Nova lei é um avanço, mas há que cuidar de sua aplicação
(Folha de S.Paulo, 01/10/2018 – acesse no site de origem)
Há cerca de um ano o Brasil enfrentou o debate público sobre um dilema: Diego Ferreira de Novais havia sido preso, solto e preso novamente, na mesma semana, por ejacular numa passageira e se esfregar em outra, ambas dentro de um ônibus municipal. Operadores do direito, ativistas e a população em geral se dividiram: estupro ou mera importunação? Ele devia ou não ser mantido preso?
Tratava-se de mais um atentado à liberdade sexual de uma mulher, semelhante aos que acontecem quase que diariamente, quando elas estão a caminho de casa, da escola ou do trabalho. E a polêmica levou agora à sanção da lei que altera o Código Penal para definir o crime de importunação sexual: praticar contra alguém, e sem a sua anuência, ato libidinoso com o objetivo de satisfazer a própria lascívia ou a de terceiro.
A iniciativa visa sanar a lacuna que dificultava o enquadramento de determinadas condutas, nas modalidades criminosas até então existentes: contravenção de importunação ofensiva ao pudor, com previsão de pena ínfima; ou crime de estupro, com pena de seis a dez anos de reclusão.

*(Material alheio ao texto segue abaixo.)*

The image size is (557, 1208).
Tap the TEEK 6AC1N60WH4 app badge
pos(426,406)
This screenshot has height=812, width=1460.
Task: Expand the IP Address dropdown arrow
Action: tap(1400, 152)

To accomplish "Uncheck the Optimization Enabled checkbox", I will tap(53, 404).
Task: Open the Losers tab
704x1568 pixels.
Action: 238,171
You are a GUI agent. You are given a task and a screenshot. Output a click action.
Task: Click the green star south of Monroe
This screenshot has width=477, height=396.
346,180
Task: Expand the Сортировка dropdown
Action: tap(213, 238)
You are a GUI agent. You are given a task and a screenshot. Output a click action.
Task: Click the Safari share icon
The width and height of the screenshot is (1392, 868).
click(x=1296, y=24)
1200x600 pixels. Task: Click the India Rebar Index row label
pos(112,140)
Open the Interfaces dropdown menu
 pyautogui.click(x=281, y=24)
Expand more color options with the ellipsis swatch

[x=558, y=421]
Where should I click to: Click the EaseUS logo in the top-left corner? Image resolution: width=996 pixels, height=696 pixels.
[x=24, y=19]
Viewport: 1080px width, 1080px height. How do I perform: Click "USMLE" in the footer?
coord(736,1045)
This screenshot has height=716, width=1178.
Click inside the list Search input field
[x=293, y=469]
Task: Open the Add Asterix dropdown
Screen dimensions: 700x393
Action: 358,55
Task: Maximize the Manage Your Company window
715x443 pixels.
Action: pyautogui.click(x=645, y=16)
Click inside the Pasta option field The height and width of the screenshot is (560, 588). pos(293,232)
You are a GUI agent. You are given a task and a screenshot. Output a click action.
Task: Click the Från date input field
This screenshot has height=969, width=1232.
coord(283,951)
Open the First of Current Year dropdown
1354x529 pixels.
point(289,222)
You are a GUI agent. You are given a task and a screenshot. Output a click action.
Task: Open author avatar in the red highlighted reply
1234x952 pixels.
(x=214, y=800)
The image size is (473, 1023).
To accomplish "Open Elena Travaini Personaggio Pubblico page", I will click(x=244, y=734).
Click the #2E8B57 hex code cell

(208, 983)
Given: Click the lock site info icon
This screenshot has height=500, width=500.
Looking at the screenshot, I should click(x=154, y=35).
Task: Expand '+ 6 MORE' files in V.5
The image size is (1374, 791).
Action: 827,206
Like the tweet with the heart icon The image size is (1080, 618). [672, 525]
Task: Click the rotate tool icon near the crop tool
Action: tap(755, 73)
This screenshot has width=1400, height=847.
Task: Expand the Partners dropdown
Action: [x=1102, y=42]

Se por um lado o legislador não omite que o tipo penal foi pensado em resposta aos casos concretos que ganharam forte repercussão, por outro, não há como ignorar que há tempos prevalecia nessas situações a sensação de proteção deficiente do Estado.
A nova lei também descreve que, no caso de estupro de vulnerável —quando a ofendida é menor de 14 anos, ou possui enfermidade ou deficiência mental—, as penas deverão ser aplicadas independente do consentimento da vítima ou do fato de ela ter mantido relações sexuais anteriormente ao crime.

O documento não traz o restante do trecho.